Pension System Reform: Consider How to Prevent Impoverishment in Old Age

Public pensions are the foundation for supporting people’s lives in old age, and they also play a role in preventing the impoverishment of the elderly. It is essential to appropriately review the pension system so that it can maintain a level of pension benefits necessary for living.

Discussions within the government have started in earnest with the aim of reforming the pension system next year. This summer, the Health, Labor and Welfare Ministry plans to release a report examining the fiscal conditions of the public pension system, and then formulate a concrete draft reform plan.

The fiscal review is conducted every five years to determine what kinds of reform are necessary to ensure the stable operation of the pension system going forward based on population projections and economic forecasts.

Due to the low birth rate and aging population, the number of elderly people who receive pension benefits will increase, while the number of people in working generations who pay insurance premiums will decrease. Reform must be consistently implemented in light of changes in the economic and social structures.

The focus is on how to prevent a decline in the level of benefits from the national pension program. According to conventional estimates, the benefit level is expected to fall by nearly 30% in 20 years, impacting those currently 40 years or younger when they begin to receive the benefits.

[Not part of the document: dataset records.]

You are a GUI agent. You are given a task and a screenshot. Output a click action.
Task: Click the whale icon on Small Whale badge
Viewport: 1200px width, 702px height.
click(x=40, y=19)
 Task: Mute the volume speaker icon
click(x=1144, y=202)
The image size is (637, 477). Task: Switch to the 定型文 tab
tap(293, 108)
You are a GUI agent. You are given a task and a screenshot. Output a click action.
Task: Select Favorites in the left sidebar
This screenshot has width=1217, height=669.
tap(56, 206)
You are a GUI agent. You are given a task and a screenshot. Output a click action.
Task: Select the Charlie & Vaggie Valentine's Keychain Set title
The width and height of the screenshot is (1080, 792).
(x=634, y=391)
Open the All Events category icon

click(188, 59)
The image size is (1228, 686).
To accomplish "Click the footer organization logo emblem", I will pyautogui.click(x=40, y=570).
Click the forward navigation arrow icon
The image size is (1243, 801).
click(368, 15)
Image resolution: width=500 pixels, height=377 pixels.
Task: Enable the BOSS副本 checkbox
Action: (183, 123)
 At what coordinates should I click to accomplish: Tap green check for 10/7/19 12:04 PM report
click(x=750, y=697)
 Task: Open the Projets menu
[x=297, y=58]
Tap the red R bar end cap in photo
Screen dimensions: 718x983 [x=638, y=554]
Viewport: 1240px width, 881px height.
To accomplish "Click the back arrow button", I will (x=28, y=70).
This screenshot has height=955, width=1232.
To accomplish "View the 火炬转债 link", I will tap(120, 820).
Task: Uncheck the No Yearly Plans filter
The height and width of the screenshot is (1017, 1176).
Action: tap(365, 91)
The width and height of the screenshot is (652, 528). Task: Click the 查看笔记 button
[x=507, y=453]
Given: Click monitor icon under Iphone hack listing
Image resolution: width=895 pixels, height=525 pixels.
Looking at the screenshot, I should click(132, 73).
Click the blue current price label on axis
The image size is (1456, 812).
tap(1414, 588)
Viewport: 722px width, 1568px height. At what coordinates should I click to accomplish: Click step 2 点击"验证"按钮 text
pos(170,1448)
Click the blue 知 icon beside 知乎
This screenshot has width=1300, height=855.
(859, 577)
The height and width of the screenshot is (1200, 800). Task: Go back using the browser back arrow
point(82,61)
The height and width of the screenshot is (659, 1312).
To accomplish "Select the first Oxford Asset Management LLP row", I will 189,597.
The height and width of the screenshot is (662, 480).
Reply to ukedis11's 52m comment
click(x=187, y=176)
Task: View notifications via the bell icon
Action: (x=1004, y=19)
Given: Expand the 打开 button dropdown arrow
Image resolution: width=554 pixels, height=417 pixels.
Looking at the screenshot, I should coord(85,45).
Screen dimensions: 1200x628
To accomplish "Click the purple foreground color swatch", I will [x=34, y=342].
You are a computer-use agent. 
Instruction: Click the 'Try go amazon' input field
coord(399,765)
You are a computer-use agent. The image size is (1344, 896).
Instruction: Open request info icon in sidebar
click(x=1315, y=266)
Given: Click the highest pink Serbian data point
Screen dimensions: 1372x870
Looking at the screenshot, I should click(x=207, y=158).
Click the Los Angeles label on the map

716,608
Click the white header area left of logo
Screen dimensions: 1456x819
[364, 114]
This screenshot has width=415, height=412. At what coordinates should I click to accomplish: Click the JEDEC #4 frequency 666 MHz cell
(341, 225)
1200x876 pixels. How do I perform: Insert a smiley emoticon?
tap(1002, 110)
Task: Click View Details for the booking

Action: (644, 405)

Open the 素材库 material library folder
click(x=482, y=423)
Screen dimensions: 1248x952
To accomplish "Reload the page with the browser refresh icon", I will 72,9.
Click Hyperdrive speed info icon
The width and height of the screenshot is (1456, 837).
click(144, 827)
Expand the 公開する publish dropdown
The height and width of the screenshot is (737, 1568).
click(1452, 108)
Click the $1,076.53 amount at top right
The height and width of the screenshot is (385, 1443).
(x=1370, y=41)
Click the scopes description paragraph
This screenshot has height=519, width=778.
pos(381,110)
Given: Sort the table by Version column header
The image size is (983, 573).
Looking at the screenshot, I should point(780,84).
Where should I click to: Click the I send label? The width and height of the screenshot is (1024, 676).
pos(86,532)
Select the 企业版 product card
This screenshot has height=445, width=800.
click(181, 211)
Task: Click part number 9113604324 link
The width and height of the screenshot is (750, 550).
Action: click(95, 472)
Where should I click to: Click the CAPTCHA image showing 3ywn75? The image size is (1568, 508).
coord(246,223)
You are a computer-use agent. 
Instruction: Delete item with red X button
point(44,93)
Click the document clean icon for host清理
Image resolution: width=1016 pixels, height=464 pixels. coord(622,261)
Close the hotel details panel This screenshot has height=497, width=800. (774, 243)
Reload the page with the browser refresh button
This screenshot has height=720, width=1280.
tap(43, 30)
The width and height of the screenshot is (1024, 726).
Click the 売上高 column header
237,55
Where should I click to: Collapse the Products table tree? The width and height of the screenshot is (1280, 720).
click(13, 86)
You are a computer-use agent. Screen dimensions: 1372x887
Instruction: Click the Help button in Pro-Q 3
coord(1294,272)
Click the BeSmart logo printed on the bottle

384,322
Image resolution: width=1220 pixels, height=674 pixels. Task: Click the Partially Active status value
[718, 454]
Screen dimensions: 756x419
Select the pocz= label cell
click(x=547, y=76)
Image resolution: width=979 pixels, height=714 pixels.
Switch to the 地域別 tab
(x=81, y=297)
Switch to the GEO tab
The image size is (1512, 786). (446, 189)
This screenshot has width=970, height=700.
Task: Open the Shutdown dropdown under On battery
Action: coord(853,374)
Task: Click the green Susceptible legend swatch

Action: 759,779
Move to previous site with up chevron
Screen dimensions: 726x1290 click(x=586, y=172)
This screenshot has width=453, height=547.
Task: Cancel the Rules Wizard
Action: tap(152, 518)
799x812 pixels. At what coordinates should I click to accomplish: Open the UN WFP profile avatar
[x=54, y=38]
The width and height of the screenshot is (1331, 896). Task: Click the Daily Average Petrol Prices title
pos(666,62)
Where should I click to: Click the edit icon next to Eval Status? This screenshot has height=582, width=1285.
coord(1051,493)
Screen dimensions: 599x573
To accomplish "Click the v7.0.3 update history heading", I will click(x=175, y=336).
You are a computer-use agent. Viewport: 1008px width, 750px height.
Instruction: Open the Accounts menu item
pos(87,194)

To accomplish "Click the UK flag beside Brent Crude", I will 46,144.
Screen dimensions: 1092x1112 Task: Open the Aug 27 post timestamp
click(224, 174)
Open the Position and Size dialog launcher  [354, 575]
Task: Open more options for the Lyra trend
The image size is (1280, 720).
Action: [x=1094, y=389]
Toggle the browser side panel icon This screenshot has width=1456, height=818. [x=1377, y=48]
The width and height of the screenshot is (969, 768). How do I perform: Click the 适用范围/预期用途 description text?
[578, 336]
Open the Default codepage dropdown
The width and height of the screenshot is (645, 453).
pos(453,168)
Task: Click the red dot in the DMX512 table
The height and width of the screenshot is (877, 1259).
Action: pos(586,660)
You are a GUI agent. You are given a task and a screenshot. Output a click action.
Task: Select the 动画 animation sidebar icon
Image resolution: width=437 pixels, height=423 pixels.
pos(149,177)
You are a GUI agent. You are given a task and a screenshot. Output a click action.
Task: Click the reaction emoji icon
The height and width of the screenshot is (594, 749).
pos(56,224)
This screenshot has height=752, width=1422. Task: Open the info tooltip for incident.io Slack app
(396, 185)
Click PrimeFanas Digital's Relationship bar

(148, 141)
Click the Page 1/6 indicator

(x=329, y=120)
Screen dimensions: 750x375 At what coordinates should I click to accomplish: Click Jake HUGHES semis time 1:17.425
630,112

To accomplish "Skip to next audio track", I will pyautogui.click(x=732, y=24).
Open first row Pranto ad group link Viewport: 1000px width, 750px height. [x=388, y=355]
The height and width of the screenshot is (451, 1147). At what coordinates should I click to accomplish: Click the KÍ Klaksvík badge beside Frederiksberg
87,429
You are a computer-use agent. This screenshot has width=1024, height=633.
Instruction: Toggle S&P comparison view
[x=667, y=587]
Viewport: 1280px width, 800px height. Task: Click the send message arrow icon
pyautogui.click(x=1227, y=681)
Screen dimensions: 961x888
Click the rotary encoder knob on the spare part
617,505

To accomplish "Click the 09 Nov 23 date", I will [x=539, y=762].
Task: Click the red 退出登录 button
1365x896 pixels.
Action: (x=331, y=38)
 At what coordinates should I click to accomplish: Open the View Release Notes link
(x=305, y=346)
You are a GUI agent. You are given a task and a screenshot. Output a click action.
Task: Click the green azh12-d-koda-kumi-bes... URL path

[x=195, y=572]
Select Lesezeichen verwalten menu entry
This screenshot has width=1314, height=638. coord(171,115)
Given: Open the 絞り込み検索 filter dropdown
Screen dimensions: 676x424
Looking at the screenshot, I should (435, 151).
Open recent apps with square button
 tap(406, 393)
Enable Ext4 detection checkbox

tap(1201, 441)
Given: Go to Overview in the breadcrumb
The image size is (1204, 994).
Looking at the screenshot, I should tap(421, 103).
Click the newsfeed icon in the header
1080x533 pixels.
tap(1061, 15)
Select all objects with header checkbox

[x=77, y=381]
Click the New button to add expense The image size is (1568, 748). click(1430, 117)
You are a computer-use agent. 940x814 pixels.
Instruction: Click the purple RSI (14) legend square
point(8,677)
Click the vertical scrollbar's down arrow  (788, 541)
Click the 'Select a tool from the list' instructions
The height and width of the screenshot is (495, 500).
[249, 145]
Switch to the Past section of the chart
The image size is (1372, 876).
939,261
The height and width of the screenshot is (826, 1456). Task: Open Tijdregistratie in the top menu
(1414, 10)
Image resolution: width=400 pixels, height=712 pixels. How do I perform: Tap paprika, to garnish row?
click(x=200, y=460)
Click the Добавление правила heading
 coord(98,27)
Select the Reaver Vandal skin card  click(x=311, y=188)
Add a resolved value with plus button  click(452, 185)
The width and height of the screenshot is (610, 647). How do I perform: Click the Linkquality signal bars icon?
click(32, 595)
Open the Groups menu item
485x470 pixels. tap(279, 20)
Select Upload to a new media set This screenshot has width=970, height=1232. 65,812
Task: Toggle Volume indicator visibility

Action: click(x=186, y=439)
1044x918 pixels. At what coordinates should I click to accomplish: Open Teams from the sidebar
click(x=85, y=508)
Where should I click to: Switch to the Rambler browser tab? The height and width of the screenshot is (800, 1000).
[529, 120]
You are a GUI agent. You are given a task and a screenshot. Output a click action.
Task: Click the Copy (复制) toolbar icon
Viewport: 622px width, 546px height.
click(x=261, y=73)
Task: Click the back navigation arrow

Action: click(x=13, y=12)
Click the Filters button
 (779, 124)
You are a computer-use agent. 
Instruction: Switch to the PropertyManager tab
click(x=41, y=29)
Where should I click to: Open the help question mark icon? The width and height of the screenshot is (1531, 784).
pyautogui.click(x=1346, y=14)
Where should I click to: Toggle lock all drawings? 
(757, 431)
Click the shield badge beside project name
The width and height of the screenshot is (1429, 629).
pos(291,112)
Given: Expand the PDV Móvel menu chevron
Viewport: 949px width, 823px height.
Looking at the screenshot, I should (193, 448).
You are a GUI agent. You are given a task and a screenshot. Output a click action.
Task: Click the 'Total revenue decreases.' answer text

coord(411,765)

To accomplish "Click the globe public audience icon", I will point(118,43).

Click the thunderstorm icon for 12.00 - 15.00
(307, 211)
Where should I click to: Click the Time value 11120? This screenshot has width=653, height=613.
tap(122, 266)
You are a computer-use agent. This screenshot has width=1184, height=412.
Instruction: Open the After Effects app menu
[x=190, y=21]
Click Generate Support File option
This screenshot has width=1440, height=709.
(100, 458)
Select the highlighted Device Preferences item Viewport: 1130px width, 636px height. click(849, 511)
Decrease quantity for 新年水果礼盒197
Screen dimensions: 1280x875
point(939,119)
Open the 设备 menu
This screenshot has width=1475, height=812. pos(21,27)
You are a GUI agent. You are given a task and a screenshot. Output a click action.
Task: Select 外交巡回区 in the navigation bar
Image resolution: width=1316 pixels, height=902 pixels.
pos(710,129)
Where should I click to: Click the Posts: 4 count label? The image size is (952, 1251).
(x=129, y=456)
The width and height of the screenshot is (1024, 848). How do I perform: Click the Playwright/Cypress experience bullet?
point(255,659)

In the past, many members of the national pension program were self-employed, but in recent years, 60% of its members are part-time workers or unemployed. Both enrollment and income from premiums have been declining. Under these circumstances, if the level of benefits were to drop significantly, pension benefits alone would not be sufficient to support people’s lives.

For this reason, the welfare ministry has proposed extending the current 40-year premium payment period from age 20 to 59, by five years, to age 64. The aim is to increase the amount of pension benefits received.

However, some may find the new monthly premium payment of around ¥17,000 to be burdensome. The government should demonstrate whether the benefits will be commensurate with the additional burden.

In addition, half of the financial resources for the national pension program come from the national treasury. If the amount of benefits increases, additional fiscal spending will also be required. To secure the financial resources, tax hikes will have to be considered as well.

The payment rate of premiums for the national pension program remains at 80%. It is hoped that the government will thoroughly explain the significance of pensions as a means of preparing for old age and increase the sustainability of the system.

Another point of contention is whether to change the old-age pension program for those still working, a system that reduces benefits from the employee pension program for elderly workers at companies and other organizations. Currently, the pension benefits received are reduced if total income from wages and employee pension benefits exceeds ¥500,000 per month.

Not a few people adjust their working hours to avoid the reduction. Some argue that this system has dampened the motivation of the elderly to work.

The decline in the working population is a serious issue. To encourage motivated elderly people to work, it is necessary to take measures such as alleviating the conditions for the reduction.